Identification and characterization of an adenovirus 2 major late promoter CAP sequence DNA-binding protein.

DNase I footprint analysis of the core adenovirus 2 (Ad2) major late promoter (MLP) has revealed distinct patterns of protection corresponding to the assembly of transcription components during transcriptional initiation (VanDyke, M. W., Sawadogo, M., and Roeder, R. G. (1989) Mol. Cell Biol. 7, 3371-3379). By using partially purified transcription factors, DNase I protection over the TATA box element and the CAP sequence was attributed to the binding of a single factor, TFIID. We have determined, however, that protection of the CAP region results from the binding of a novel factor, designated CAP-site binding factor (CBF), which is chromatographically and functionally distinct from TFIID. DNase I footprint analysis and gel electrophoresis mobility shift competition assays confirm that distinct polypeptides bind to the Ad2 MLP upstream promoter sequence, TATA box, and CAP sequences.
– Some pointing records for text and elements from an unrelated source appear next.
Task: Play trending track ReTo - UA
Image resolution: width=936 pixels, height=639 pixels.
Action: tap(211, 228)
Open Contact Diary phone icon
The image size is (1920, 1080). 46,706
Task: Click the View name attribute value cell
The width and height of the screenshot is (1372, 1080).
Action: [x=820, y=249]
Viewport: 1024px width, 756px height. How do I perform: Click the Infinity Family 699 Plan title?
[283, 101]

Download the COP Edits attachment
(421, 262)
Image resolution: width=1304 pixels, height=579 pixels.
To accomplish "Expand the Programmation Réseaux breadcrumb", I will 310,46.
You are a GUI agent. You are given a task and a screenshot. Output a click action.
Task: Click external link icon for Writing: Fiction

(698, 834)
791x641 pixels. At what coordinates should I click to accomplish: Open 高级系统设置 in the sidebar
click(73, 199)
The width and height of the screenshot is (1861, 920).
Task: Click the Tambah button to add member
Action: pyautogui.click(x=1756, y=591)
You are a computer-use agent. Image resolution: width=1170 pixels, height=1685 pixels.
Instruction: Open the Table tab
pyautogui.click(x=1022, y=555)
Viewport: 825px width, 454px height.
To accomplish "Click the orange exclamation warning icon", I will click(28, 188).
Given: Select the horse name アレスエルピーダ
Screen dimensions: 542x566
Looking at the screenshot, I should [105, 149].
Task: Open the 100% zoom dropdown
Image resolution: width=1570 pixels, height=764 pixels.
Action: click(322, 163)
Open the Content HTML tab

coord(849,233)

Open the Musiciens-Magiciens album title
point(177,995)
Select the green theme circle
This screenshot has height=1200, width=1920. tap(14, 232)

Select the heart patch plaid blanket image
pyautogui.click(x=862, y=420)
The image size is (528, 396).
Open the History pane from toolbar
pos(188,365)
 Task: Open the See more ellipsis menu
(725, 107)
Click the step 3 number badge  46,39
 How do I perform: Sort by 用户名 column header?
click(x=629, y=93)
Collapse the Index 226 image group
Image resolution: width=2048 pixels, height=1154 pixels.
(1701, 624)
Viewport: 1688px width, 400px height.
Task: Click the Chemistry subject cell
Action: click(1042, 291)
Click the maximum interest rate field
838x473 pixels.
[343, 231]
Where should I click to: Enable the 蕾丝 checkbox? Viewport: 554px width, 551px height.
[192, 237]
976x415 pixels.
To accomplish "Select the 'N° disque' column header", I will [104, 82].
When the CAP sequence is mutated, transcriptional activity of the Ad2 MLP is reduced both in vitro and in vivo. The decrease in transcriptional activity correlates with decreased CBF binding activity. Nuclear extracts depleted of CBF also exhibit reduced Ad2 MLP transcriptional activity. The addition of DNA affinity purified CBF, free of TFIID or major late transcription factor, restores the activity to control levels.